━━━ EXERCISE MATERIALS ━━━

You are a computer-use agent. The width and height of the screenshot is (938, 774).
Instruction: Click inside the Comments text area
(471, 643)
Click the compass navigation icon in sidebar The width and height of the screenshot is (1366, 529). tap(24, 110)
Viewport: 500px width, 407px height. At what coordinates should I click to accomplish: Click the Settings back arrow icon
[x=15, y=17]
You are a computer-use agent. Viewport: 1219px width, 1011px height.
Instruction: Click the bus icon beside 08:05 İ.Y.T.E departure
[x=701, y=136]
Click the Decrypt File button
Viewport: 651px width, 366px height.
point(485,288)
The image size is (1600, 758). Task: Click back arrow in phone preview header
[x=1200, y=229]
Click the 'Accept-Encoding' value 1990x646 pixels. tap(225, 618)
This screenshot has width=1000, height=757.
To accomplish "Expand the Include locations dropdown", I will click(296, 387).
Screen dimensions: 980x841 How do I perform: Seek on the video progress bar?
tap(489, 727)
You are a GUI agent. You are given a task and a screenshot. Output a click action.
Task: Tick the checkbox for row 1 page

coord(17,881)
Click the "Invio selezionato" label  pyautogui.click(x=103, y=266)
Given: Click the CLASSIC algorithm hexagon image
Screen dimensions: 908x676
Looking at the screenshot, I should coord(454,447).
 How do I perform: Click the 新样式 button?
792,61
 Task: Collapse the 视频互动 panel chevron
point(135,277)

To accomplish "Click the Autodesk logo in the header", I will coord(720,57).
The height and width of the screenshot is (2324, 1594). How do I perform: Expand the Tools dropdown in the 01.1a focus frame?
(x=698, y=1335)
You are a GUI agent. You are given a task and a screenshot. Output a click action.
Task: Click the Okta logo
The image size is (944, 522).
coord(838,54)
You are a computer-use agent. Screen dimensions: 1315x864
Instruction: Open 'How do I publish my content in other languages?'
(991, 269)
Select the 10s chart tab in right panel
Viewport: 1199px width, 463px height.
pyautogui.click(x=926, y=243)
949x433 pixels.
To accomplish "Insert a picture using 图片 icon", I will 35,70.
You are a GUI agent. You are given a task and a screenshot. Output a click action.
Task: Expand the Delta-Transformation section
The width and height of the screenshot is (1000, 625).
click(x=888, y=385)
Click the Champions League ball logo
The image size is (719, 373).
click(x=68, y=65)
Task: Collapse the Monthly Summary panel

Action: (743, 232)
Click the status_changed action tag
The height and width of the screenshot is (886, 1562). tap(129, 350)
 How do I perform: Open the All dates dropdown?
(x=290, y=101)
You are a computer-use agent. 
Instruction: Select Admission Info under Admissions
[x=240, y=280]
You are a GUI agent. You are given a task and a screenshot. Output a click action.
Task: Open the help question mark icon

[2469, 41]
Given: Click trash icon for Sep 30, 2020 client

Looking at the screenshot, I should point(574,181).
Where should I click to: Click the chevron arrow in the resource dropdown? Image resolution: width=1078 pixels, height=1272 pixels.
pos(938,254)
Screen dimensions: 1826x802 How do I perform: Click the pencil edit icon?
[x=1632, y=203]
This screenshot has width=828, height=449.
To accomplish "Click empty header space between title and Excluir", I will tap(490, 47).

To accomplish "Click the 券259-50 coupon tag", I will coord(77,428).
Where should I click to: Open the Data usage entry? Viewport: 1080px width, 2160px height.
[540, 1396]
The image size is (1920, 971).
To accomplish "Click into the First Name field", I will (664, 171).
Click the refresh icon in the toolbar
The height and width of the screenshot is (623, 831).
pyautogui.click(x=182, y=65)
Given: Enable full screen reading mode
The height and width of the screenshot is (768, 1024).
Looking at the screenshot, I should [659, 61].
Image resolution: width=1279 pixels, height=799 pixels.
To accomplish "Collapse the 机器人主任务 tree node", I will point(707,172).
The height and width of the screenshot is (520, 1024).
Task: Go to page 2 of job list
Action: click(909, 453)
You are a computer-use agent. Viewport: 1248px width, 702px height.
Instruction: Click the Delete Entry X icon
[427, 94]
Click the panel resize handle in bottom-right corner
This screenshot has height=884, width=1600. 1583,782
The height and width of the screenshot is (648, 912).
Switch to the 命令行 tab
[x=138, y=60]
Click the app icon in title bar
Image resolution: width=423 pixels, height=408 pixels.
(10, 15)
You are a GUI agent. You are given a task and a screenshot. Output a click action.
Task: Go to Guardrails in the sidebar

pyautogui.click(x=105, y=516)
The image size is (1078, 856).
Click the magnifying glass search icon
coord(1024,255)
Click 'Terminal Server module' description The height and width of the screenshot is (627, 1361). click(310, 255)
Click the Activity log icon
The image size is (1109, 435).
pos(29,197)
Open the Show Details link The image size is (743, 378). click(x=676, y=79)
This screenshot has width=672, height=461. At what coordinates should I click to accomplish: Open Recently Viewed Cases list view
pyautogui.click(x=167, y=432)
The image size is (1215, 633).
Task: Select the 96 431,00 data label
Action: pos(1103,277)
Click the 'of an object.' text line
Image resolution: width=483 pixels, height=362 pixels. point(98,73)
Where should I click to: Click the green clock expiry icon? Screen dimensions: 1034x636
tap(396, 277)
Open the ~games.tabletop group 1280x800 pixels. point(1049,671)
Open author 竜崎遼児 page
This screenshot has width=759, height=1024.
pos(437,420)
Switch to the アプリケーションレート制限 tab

━━━

Nothing in the listing should change; repeat it in full.

You are a computer-use agent. The width and height of the screenshot is (938, 774).
Instruction: Click inside the Comments text area
(471, 643)
Click the compass navigation icon in sidebar The width and height of the screenshot is (1366, 529). tap(24, 110)
Viewport: 500px width, 407px height. At what coordinates should I click to accomplish: Click the Settings back arrow icon
[x=15, y=17]
You are a computer-use agent. Viewport: 1219px width, 1011px height.
Instruction: Click the bus icon beside 08:05 İ.Y.T.E departure
[x=701, y=136]
Click the Decrypt File button
Viewport: 651px width, 366px height.
point(485,288)
The image size is (1600, 758). Task: Click back arrow in phone preview header
[x=1200, y=229]
Click the 'Accept-Encoding' value 1990x646 pixels. tap(225, 618)
This screenshot has width=1000, height=757.
To accomplish "Expand the Include locations dropdown", I will click(296, 387).
Screen dimensions: 980x841 How do I perform: Seek on the video progress bar?
tap(489, 727)
You are a GUI agent. You are given a task and a screenshot. Output a click action.
Task: Tick the checkbox for row 1 page

coord(17,881)
Click the "Invio selezionato" label  pyautogui.click(x=103, y=266)
Given: Click the CLASSIC algorithm hexagon image
Screen dimensions: 908x676
Looking at the screenshot, I should coord(454,447).
 How do I perform: Click the 新样式 button?
792,61
 Task: Collapse the 视频互动 panel chevron
point(135,277)

To accomplish "Click the Autodesk logo in the header", I will coord(720,57).
The height and width of the screenshot is (2324, 1594). How do I perform: Expand the Tools dropdown in the 01.1a focus frame?
(x=698, y=1335)
You are a GUI agent. You are given a task and a screenshot. Output a click action.
Task: Click the Okta logo
The image size is (944, 522).
coord(838,54)
You are a computer-use agent. Screen dimensions: 1315x864
Instruction: Open 'How do I publish my content in other languages?'
(991, 269)
Select the 10s chart tab in right panel
Viewport: 1199px width, 463px height.
pyautogui.click(x=926, y=243)
949x433 pixels.
To accomplish "Insert a picture using 图片 icon", I will 35,70.
You are a GUI agent. You are given a task and a screenshot. Output a click action.
Task: Expand the Delta-Transformation section
The width and height of the screenshot is (1000, 625).
click(x=888, y=385)
Click the Champions League ball logo
The image size is (719, 373).
click(x=68, y=65)
Task: Collapse the Monthly Summary panel

Action: (743, 232)
Click the status_changed action tag
The height and width of the screenshot is (886, 1562). tap(129, 350)
 How do I perform: Open the All dates dropdown?
(x=290, y=101)
You are a computer-use agent. 
Instruction: Select Admission Info under Admissions
[x=240, y=280]
You are a GUI agent. You are given a task and a screenshot. Output a click action.
Task: Open the help question mark icon

[2469, 41]
Given: Click trash icon for Sep 30, 2020 client

Looking at the screenshot, I should point(574,181).
Where should I click to: Click the chevron arrow in the resource dropdown? Image resolution: width=1078 pixels, height=1272 pixels.
pos(938,254)
Screen dimensions: 1826x802 How do I perform: Click the pencil edit icon?
[x=1632, y=203]
This screenshot has width=828, height=449.
To accomplish "Click empty header space between title and Excluir", I will tap(490, 47).

To accomplish "Click the 券259-50 coupon tag", I will coord(77,428).
Where should I click to: Open the Data usage entry? Viewport: 1080px width, 2160px height.
[540, 1396]
The image size is (1920, 971).
To accomplish "Click into the First Name field", I will (664, 171).
Click the refresh icon in the toolbar
The height and width of the screenshot is (623, 831).
pyautogui.click(x=182, y=65)
Given: Enable full screen reading mode
The height and width of the screenshot is (768, 1024).
Looking at the screenshot, I should [659, 61].
Image resolution: width=1279 pixels, height=799 pixels.
To accomplish "Collapse the 机器人主任务 tree node", I will point(707,172).
The height and width of the screenshot is (520, 1024).
Task: Go to page 2 of job list
Action: click(909, 453)
You are a computer-use agent. Viewport: 1248px width, 702px height.
Instruction: Click the Delete Entry X icon
[427, 94]
Click the panel resize handle in bottom-right corner
This screenshot has height=884, width=1600. 1583,782
The height and width of the screenshot is (648, 912).
Switch to the 命令行 tab
[x=138, y=60]
Click the app icon in title bar
Image resolution: width=423 pixels, height=408 pixels.
(10, 15)
You are a GUI agent. You are given a task and a screenshot. Output a click action.
Task: Go to Guardrails in the sidebar

pyautogui.click(x=105, y=516)
The image size is (1078, 856).
Click the magnifying glass search icon
coord(1024,255)
Click 'Terminal Server module' description The height and width of the screenshot is (627, 1361). click(310, 255)
Click the Activity log icon
The image size is (1109, 435).
pos(29,197)
Open the Show Details link The image size is (743, 378). click(x=676, y=79)
This screenshot has width=672, height=461. At what coordinates should I click to accomplish: Open Recently Viewed Cases list view
pyautogui.click(x=167, y=432)
The image size is (1215, 633).
Task: Select the 96 431,00 data label
Action: pos(1103,277)
Click the 'of an object.' text line
Image resolution: width=483 pixels, height=362 pixels. point(98,73)
Where should I click to: Click the green clock expiry icon? Screen dimensions: 1034x636
tap(396, 277)
Open the ~games.tabletop group 1280x800 pixels. point(1049,671)
Open author 竜崎遼児 page
This screenshot has width=759, height=1024.
pos(437,420)
Switch to the アプリケーションレート制限 tab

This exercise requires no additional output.